-- Begin Records supplied --

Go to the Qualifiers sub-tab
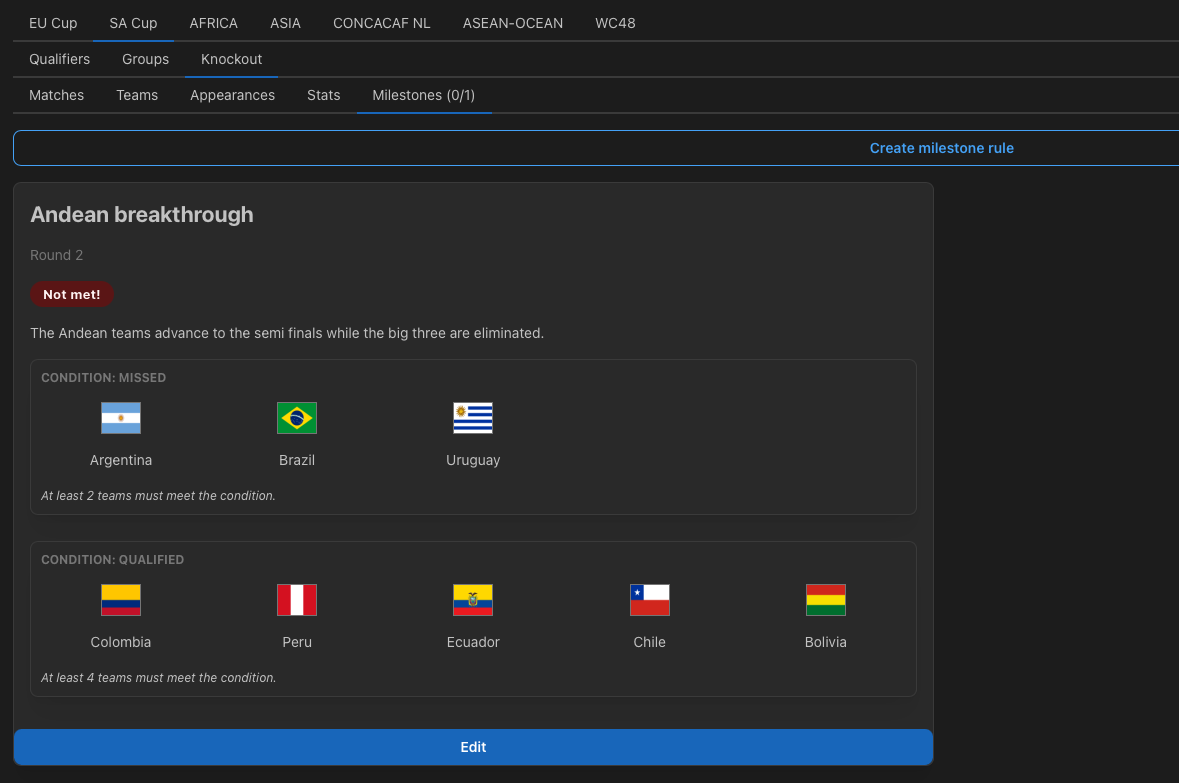 pos(59,59)
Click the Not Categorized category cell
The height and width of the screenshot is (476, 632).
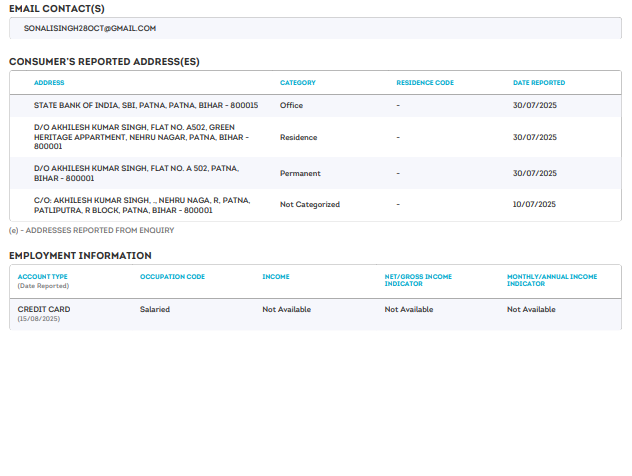[x=310, y=204]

-- End Records supplied --

→ **Exercise brief**: Please reproduce the lines above word for word, omitting the pictures.

→ **Result of this task**:
Go to the Qualifiers sub-tab
 pos(59,59)
Click the Not Categorized category cell
The height and width of the screenshot is (476, 632).
[x=310, y=204]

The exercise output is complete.